使用 Jax+Flax 編寫的神經網路會將輸入資料視為 jax.numpy 陣列實例。因此，從任何來源載入資料集只要將其轉換為 jax.numpy 類型，並將其重新塑造成網路的適當維度就十分簡單了。

以下這個範例示範如何利用 Torchvision、Tensorflow 和 Hugging Face 的 API 匯入 MNIST。我們會將整個資料集載入記憶體中。對於不符合記憶體大小的資料集，處理方式相似，但應以批次方式進行。

MNIST 資料集由 28x28 像素的灰階手寫數字影像組成，並指定為 60k/10k 訓練/測試分割。任務是預測每張影像的正確類別 (數字 0, …, 9)。

假設我們使用基於 CNN 的分類器，輸入資料的形狀應為 (B, 28, 28, 1)，其中最後的單一維度表示灰階影像通道。
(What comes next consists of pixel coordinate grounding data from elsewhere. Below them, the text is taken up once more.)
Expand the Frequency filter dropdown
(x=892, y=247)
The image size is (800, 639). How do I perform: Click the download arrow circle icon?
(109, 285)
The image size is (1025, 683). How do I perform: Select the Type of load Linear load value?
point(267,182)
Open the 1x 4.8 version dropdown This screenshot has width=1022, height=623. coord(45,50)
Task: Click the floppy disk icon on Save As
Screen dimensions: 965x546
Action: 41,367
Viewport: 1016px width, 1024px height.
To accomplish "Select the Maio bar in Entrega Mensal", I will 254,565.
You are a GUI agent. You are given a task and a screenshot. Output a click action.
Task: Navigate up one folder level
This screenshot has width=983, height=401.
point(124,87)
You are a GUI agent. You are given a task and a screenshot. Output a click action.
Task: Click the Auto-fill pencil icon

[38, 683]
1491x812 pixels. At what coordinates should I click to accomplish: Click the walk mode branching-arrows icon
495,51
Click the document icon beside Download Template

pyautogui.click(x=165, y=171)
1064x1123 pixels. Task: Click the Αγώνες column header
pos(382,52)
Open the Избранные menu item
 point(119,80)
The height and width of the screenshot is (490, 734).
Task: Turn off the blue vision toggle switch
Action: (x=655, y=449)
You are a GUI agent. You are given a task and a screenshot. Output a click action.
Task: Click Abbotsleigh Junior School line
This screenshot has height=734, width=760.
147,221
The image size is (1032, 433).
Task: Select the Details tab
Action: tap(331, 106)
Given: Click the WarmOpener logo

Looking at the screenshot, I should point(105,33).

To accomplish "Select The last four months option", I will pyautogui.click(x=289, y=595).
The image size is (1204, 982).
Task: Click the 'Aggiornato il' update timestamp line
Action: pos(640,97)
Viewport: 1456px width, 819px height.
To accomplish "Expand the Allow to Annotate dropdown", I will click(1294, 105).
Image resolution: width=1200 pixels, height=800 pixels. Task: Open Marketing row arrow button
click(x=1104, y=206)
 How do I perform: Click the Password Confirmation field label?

標籤只是表示與影像對應的數字的整數。因此，標籤應為形狀 (B,)，才能使用 optax.softmax_cross_entropy_with_integer_labels 進行損失計算。

import numpy as np
import jax.numpy as jnp

從 `torchvision.datasets` 載入#

import torchvision

def get_dataset_torch():
    mnist = {
        'train': torchvision.datasets.MNIST('./data', train=True, download=True),
        'test': torchvision.datasets.MNIST('./data', train=False, download=True)
    }

    ds = {}

    for split in ['train', 'test']:
        ds[split] = {
            'image': mnist[split].data.numpy(),
            'label': mnist[split].targets.numpy()
        }

        # cast from np to jnp and rescale the pixel values from [0,255] to [0,1]
        ds[split]['image'] = jnp.float32(ds[split]['image']) / 255
        ds[split]['label'] = jnp.int16(ds[split]['label'])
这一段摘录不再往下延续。